Pound to Dollar Rates: Pound Hamstrung by “Thin” Post-Brexit Deal

Pound to Dollar Rate Begins Reversing Losses

The festive season is typically a quiet period for markets. This year had potential to be an exception to the rule after the UK and EU finally struck a post-Brexit free trade deal on Christmas Eve. Instead of rocketing to multi-month highs, however, the pound to dollar rate shrugged its shoulders at the news following an initial rally – and the reason for its unenthusiastic response and subsequent slide lower was simple: the contents of the deal is not considered a game-changer for the pound.

After months of haggling between London and Brussels, investors appear unsettled by what some believe to be a “thin” post-Brexit free trade agreement – despite reassurances from both Boris Johnson and European Commission President, Ursula Von Der Leyen about the strength of the deal for both sides. One major concern is the future of the services sector, which accounts for 80% of the UK economy and was largely absent in the deal. The government must, therefore, return to the negotiating table to secure access to the EU for services companies.

The pound vs dollar rate spent much of yesterday snaking its way between the 1.34 and 1.35 benchmarks – as has largely been the case since the deal was announced last week. By this morning, the pair had managed to settle firmly in 1.35 territory.

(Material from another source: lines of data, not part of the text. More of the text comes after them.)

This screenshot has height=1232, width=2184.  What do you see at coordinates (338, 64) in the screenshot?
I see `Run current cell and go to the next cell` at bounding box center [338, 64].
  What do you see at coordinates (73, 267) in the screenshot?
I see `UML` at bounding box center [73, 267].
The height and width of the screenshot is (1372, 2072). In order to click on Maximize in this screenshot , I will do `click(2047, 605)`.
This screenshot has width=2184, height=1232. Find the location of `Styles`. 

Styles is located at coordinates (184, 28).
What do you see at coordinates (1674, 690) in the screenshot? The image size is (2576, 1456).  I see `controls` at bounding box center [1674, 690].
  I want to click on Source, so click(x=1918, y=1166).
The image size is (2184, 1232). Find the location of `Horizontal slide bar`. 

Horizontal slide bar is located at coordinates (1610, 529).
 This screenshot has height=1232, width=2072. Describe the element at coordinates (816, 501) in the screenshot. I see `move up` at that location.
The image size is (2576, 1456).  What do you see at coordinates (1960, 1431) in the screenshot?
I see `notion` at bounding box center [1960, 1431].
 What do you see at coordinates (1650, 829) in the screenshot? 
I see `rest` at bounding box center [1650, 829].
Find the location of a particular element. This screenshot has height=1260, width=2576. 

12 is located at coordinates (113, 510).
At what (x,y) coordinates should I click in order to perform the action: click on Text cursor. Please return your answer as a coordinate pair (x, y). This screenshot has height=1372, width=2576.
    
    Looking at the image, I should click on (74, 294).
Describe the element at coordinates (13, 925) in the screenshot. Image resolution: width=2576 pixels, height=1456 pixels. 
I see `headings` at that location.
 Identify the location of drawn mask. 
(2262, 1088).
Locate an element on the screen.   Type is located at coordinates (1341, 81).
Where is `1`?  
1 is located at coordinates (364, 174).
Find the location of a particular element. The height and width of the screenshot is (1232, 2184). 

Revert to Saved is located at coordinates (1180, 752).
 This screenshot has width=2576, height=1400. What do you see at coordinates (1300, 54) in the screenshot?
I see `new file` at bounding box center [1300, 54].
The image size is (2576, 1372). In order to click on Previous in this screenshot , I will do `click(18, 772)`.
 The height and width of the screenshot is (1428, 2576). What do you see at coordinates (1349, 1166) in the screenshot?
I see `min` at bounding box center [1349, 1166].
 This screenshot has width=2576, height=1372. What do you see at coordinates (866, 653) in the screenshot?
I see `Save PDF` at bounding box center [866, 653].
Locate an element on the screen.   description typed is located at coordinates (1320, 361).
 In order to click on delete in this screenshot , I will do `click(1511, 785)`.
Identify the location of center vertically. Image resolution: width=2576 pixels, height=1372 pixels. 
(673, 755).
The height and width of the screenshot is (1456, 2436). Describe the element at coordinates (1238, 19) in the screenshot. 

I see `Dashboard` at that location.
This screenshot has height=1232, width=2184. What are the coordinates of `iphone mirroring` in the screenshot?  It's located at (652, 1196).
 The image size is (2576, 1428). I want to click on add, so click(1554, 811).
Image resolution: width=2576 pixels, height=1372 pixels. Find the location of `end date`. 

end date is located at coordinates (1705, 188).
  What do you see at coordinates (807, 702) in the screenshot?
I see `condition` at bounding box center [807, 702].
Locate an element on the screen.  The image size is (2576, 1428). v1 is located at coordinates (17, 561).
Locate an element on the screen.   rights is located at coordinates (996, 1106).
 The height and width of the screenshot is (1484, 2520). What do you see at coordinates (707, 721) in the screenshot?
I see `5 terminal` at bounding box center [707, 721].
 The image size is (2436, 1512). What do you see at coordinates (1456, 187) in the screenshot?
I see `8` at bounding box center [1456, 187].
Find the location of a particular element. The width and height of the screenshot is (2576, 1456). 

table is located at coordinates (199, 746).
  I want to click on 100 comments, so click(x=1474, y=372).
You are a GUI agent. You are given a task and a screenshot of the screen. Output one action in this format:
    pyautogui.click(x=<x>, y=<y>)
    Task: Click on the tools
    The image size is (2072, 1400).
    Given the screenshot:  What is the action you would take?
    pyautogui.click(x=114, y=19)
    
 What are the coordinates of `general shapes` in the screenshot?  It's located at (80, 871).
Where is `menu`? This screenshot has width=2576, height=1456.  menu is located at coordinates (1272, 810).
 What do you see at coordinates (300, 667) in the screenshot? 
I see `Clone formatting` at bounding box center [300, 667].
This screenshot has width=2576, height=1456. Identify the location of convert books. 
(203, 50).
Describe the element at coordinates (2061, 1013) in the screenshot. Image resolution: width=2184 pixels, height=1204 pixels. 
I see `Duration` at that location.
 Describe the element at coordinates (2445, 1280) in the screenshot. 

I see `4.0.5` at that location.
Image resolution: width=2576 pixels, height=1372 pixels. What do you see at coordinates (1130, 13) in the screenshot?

Dollar Weighed Down by US Stimulus Optimism

The dollar continued to slide on US stimulus optimism yesterday after the House of Representatives agreed to more than triple stimulus payments to Americans, before sending the proposal to the Senate for a further vote. The positive news was considered less upbeat for the safe-haven dollar, which suffered at the hands of a lift in market spirits and a subsequent boost in risk-taking. Investor optimism may be a little premature, however, as the legislation is not expected to pass through the Senate due to attempts by Republicans to rein in spending.

Looking Ahead

The government bill – which places the post-Brexit trade deal into law – is expected to pass through Parliament today when MPs and peers are recalled from their Christmas break to vote on it. Despite attracting criticism from some quarters, the general consensus is that it’s better than no deal at all – especially against the backdrop of the worsening pandemic in the UK.

Two economic data releases of note hit the headlines in the US today: the Chicago Purchasing Managers’ Index for December and Pending Home Sales.